학술논문

One versus two high-dose cytarabine-based consolidation before autologous stem cell transplantation for young acute myeloblastic leukaemia patients in first complete remission
Document Type
Academic Journal
Source
British Journal of Haematology. May 01, 2005 129(3):403-410
Subject
Language
English
ISSN
0007-1048
Abstract
We report on a randomized trial aimed to determine the impact of a second consolidative high-dose cytarabine-based chemotherapy (HiDAC) in patients with acute myeloid leukaemia prior to an autologous stem cell transplantation (ASCT). Patients aged 18–60 years, in complete remission (CR) received a first consolidation with daunorubicin and cytarabine at reduced dose.
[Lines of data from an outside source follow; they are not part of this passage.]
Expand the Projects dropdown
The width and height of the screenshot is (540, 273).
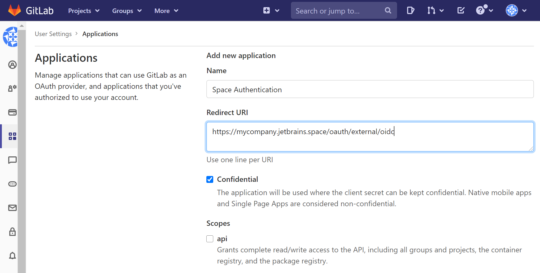click(x=83, y=11)
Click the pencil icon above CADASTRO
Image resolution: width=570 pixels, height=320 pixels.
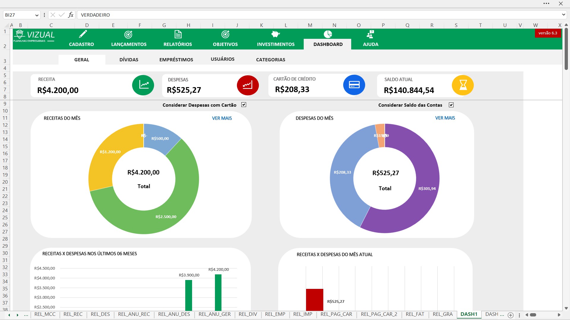tap(83, 34)
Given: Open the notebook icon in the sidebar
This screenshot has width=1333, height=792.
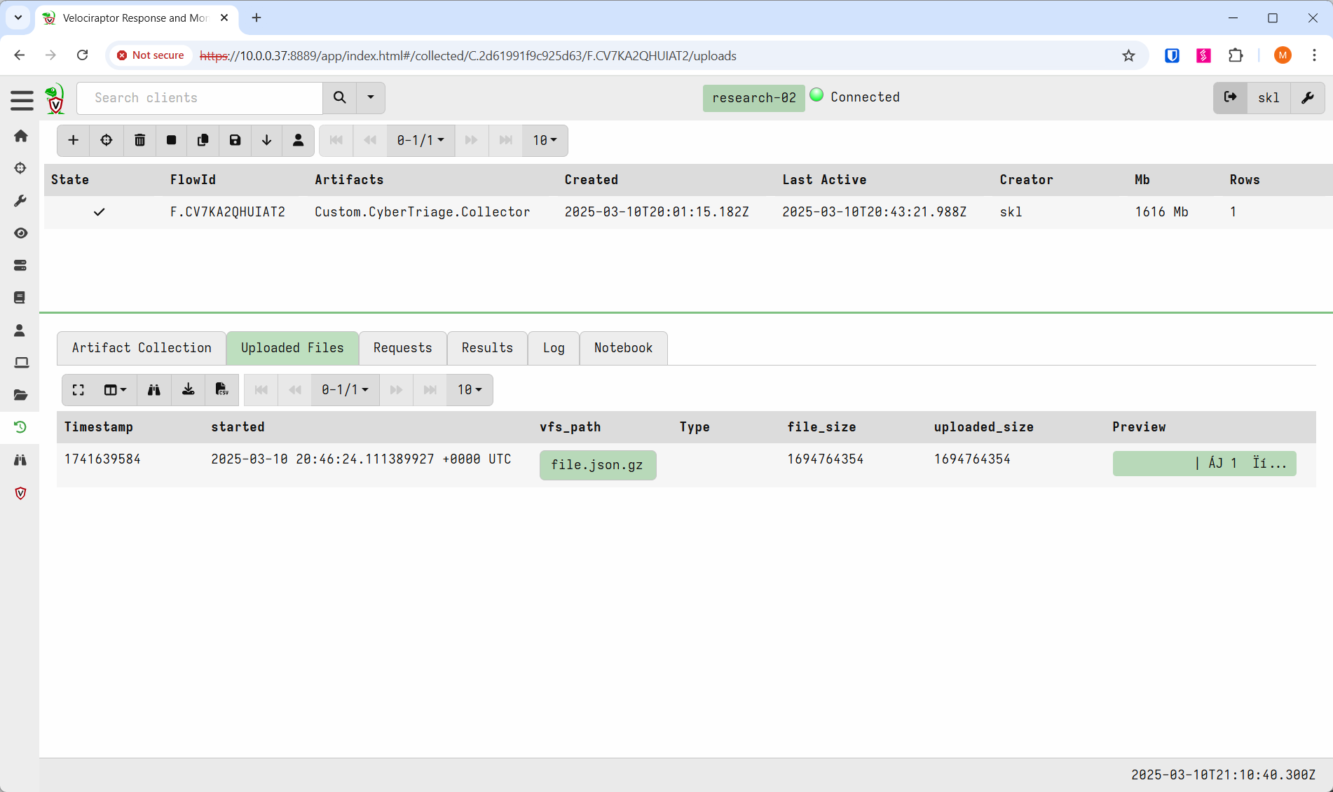Looking at the screenshot, I should pyautogui.click(x=20, y=297).
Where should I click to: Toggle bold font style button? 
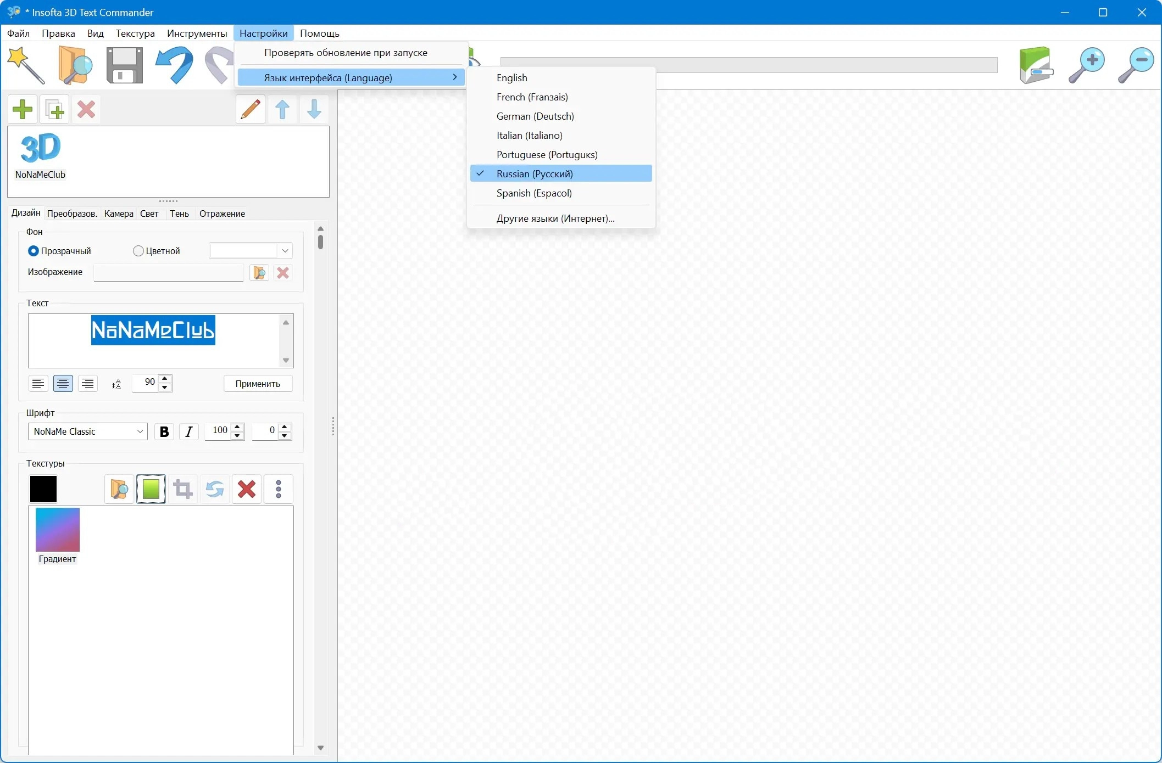pos(164,432)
Patients not allocated to allogeneic transplantation received one course of HiDAC and then were randomized to receive an ASCT immediately (HiDAC 1 group) or after one more course of HiDAC (HiDAC 2 group). Out of the 437 initial patients, 351 achieved CR (80%), of those 277 (79%) were eligible for first HiDAC, and 128 (36%) were randomized (HiDAC 1: 65, HiDAC 2: 63). Overall survival, leukaemia-free survival and cumulative incidence of relapse and non-relapse deaths were 41% and 53% (P = 0·14), 39% and 48% (P = 0·12), 57% and 47% (P = 0·11), 8% and 8% (P = 0·95) for HiDAC 1 and HiDAC 2 groups, respectively. Further studies are warranted with a larger number of patients to test the place of a second course of HiDAC in this setting.